The World this Week: Prannoy Roy’s ‘The World This Week’ was the only India-based programme which looked out at the rest of the world, though it was quite late in the night, people tuned in to get his view of the world. Of course by this time, global news channels such as BBC World had started getting the world to India.
The advent of choice: 24-hour choices came in 1991. With the liberalisation of the broadcasting industry, the first flush of satellite channels started beaming. Star Network introduced MTV, Star Plus, Star Movies, BBC and Prime Sports in the country.
The real stars of TV: Advertising created an impact on TV. Ad men created household names and countrywide-fame like Lalitaji, the Liril girl, Onida Devil... they continue to do so with the most recent one being the ZooZoos. In fact, the start of brand advocacy and product placement started with Lalitaji getting woven into TV serials.

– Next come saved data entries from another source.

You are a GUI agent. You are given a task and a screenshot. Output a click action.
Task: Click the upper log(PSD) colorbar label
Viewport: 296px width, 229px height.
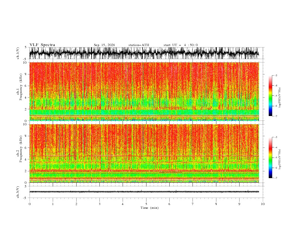[280, 98]
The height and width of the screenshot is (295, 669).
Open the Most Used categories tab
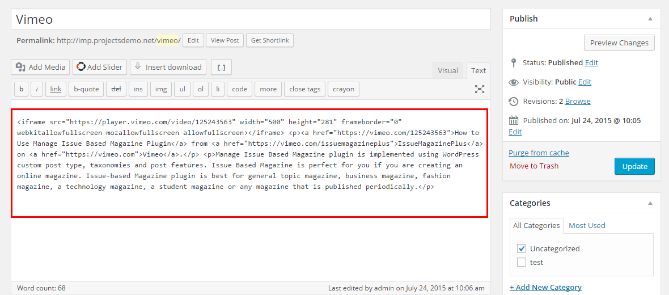click(x=587, y=225)
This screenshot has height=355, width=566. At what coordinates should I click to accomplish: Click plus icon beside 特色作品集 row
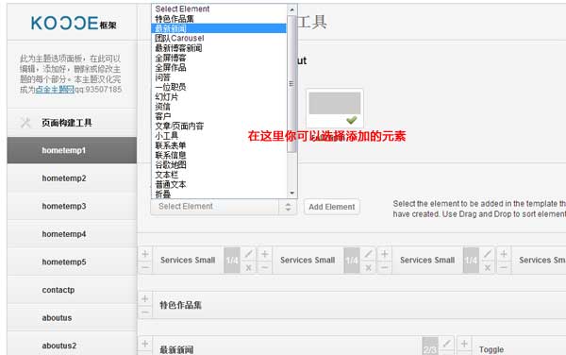coord(145,298)
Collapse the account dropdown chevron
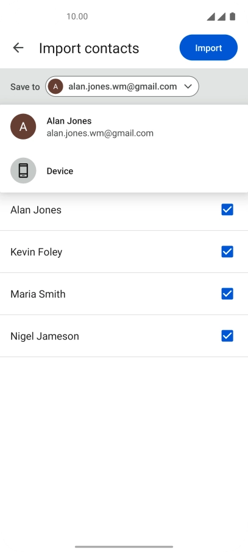 [x=188, y=87]
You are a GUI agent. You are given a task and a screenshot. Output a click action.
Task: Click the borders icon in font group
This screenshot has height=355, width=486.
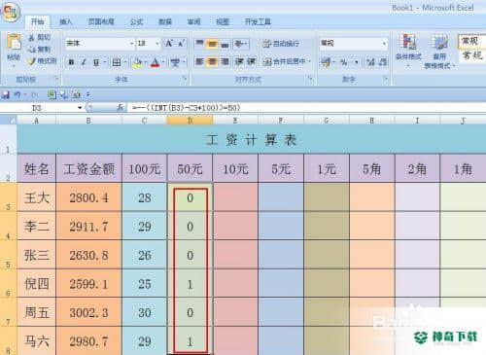click(117, 62)
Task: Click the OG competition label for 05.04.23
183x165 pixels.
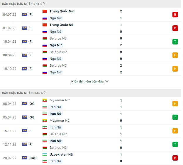Action: point(32,117)
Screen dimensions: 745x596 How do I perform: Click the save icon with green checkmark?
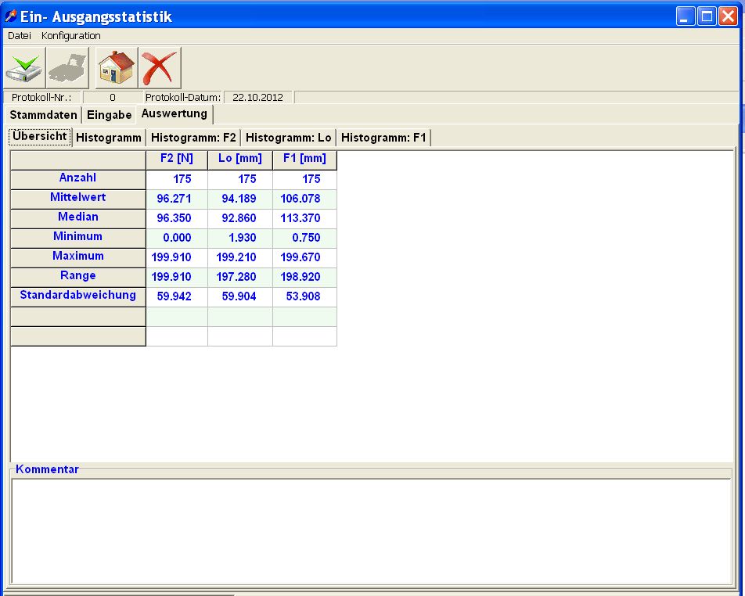click(25, 68)
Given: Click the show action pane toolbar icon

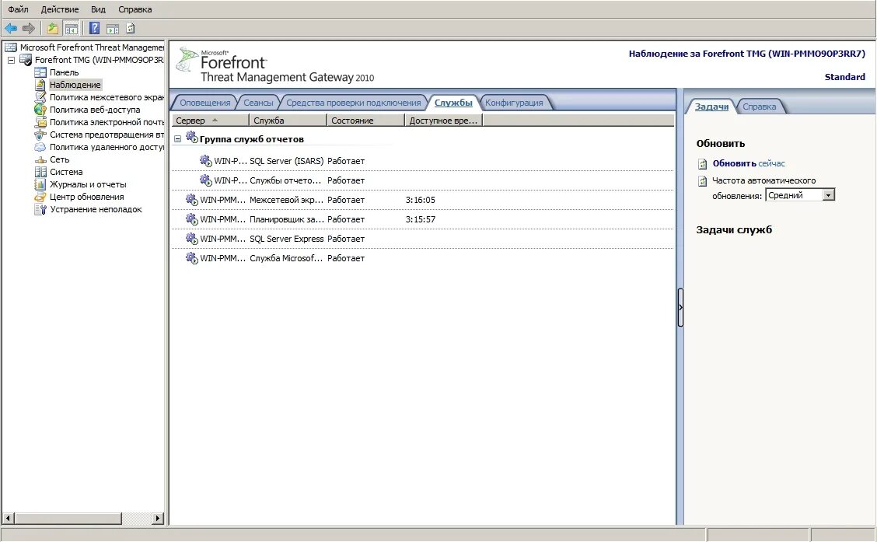Looking at the screenshot, I should (x=114, y=27).
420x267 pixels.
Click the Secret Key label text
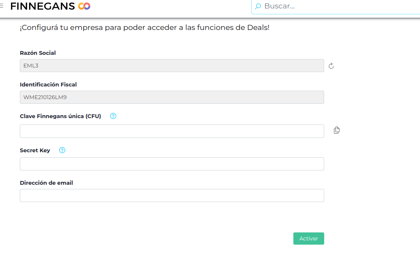pos(35,151)
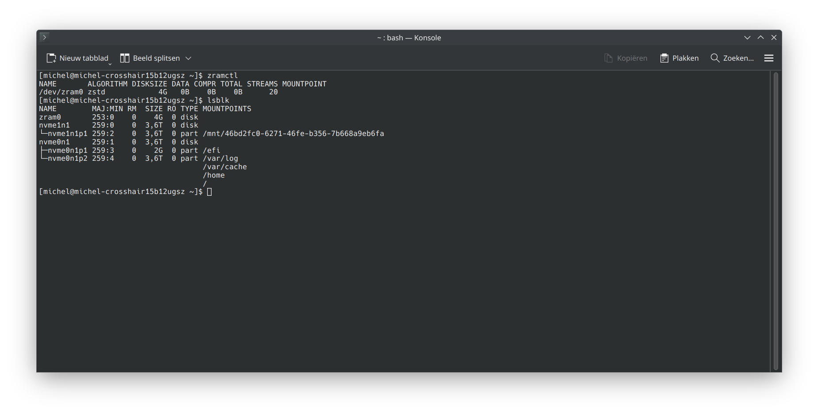Click the /var/cache mountpoint text
The image size is (818, 415).
(x=224, y=167)
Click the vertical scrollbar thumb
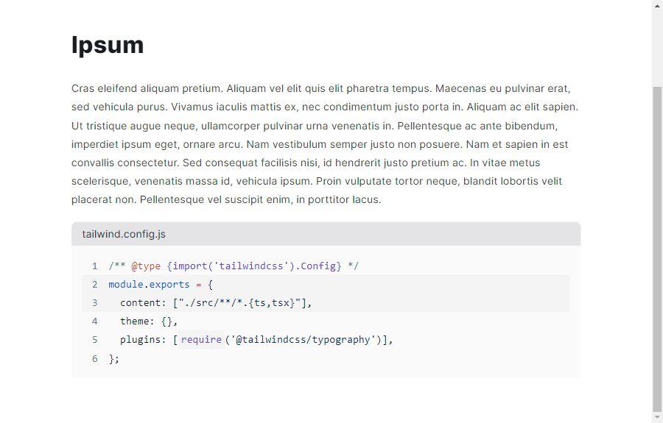663x423 pixels. point(658,249)
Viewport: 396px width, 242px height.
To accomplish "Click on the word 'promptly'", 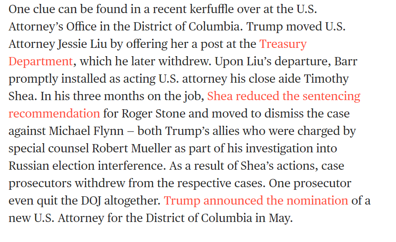I will [34, 79].
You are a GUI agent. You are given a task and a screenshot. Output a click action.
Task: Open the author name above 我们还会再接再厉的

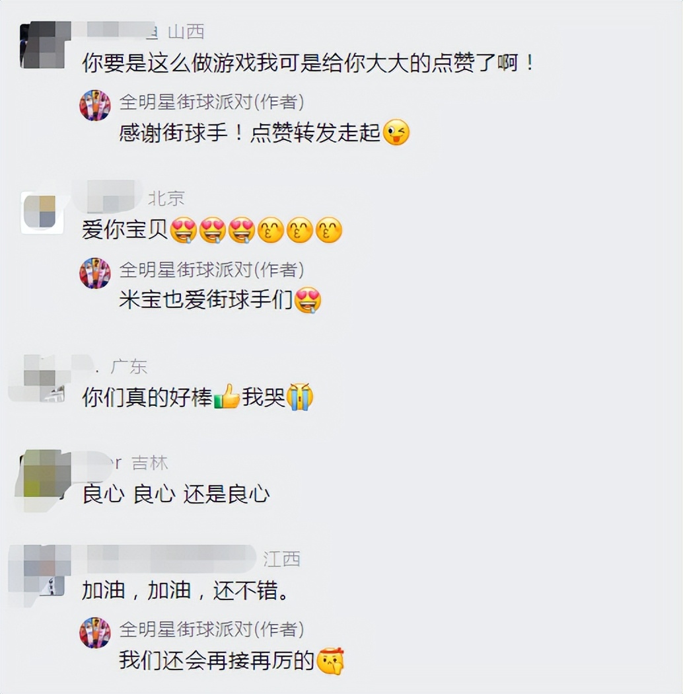coord(211,629)
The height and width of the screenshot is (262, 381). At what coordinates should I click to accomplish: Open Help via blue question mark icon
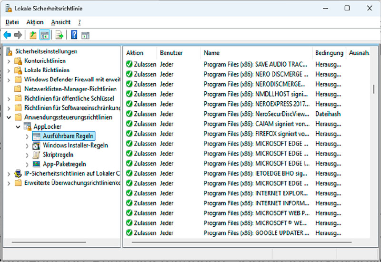point(74,35)
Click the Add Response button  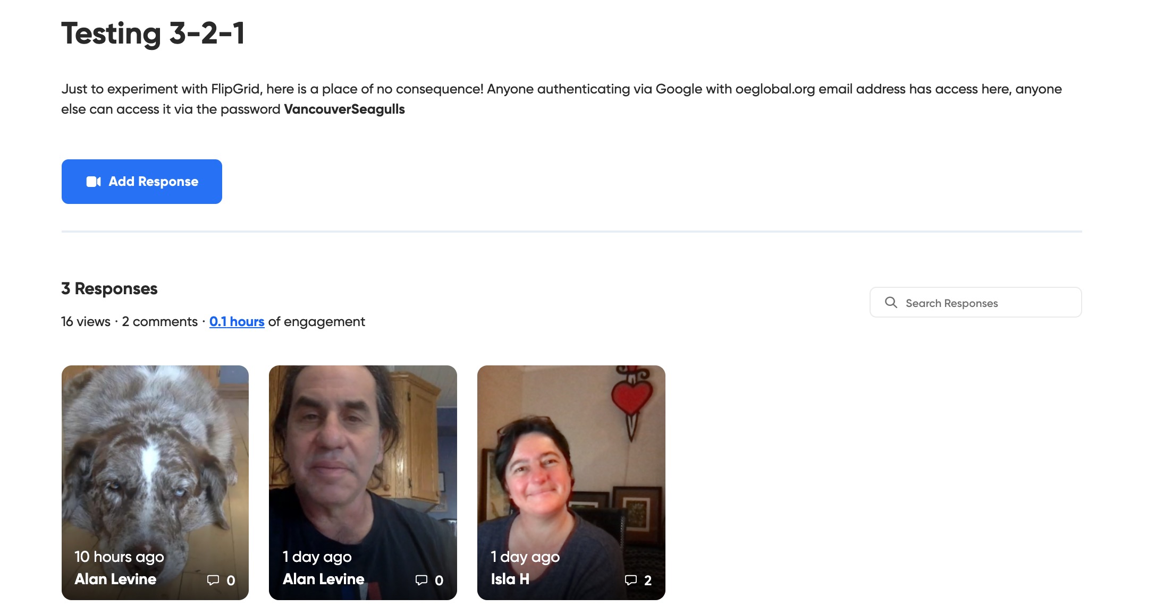click(141, 182)
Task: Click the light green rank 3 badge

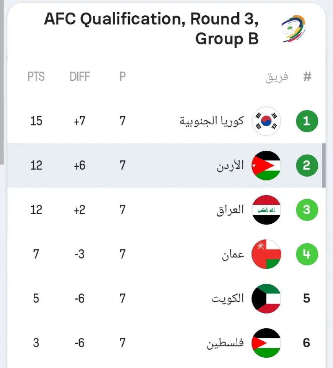Action: point(307,210)
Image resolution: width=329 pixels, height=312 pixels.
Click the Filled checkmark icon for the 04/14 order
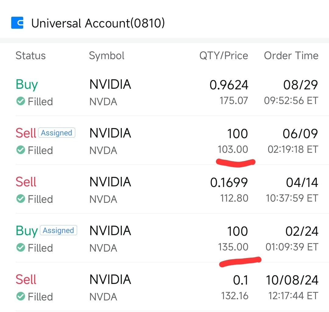point(21,199)
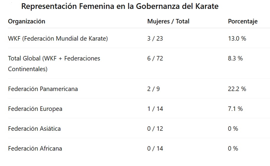The image size is (270, 166).
Task: Select the 'Federación Africana' cell
Action: (x=35, y=149)
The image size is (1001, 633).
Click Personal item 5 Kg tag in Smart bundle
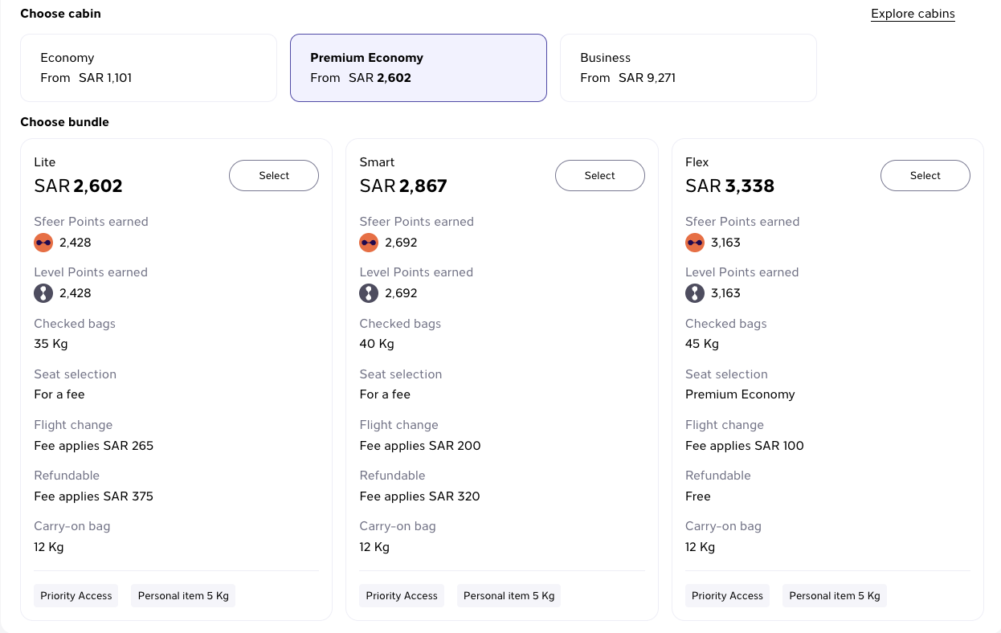tap(509, 595)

Kaun Banega Crorepati: Nau Baj Gaye Kya? – TRPs for the first season went through the roof with people glued to their TV screens. Created history with the biggest movie star in India coming to the small screen, which later became a trend; high prize money changed the rules of the game and Star Plus became an undisputed leader in the genre at that time.
Prince Charles and Lady Diana’s wedding: It was then referred to as the ‘wedding of the century’ with an estimated global audience of 750 million. With television sets just beginning to enter Indian homes, the wedding of Prince Charles and Lady Diana Spencer in 1981 created equal excitement in India. It brought royalty to the common man’s TV screen and even 30 years later, when the next big ‘Royal Wedding’ of Prince William and Kate Middleton was covered widely in the Indian media, there was a comparison with the original wedding.
(Seema Mohapatra, Regional Director, South Asia, BBC Worldwide.)